The book the chart came from is "101 Filet Crochet Charts" by Rita Weiss. It's published by American School of Needlework. I do know they sell it at Amazon, I would guess they would sell it at other bookstores. This particular chart is featured on the front cover, along with several other designs. I made this in Red Heart's baby sports yarn, in white, with a G hook. A few years ago, I made 2 of these panels with Caron's "Simply Soft" white with an "I" hook to produce an afghan for our bed. (If you want to know the significance of the white lion, you can click on the side of my blog, "Kimba the White Lion". There you will see the valance that my DH bought, machine made, with the Kimba and Kitty characters.)

It was cool to stretch out my "mad crochet skillz" in doing a chart. It was difficult for me to visualize the progress as I am used to doing patterns where I can see the progress I am making towards the goal. This project had to be handled row by row - at least for me. I imagine an experienced "threadie" could whip thru this chart in no time at all.

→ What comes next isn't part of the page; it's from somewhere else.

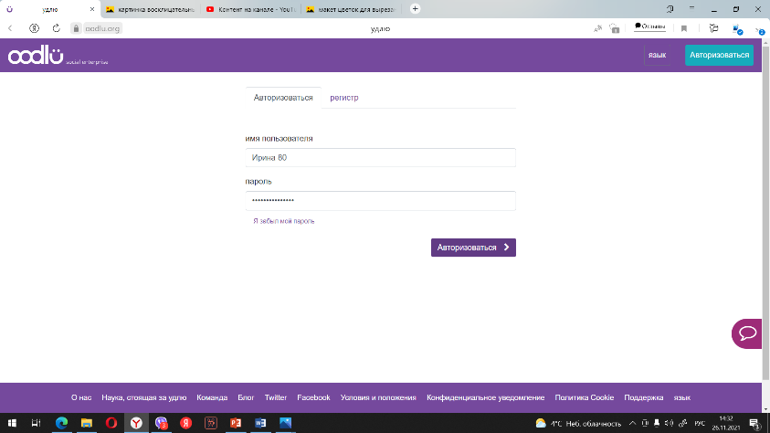
Task: Click the teal Авторизоваться header button
Action: (x=720, y=56)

But I am happy with it, my DH is happy with it and that is what matters. I haven't tried any of the other charts, but they are definitely intriguing. I do particularly like the ducks and teddy bears charts, but I don't have any need for something like that right now. (My sons are 27 & 25, no grandbabies on the way.)

I did manage to squeeze in another project, not that big a deal. I used the self-striping sock yarn to make a little bag to hold my new MP3 player, so I can wear it around my neck in case I don't have a shirt pocket. Not a big deal but it works for me.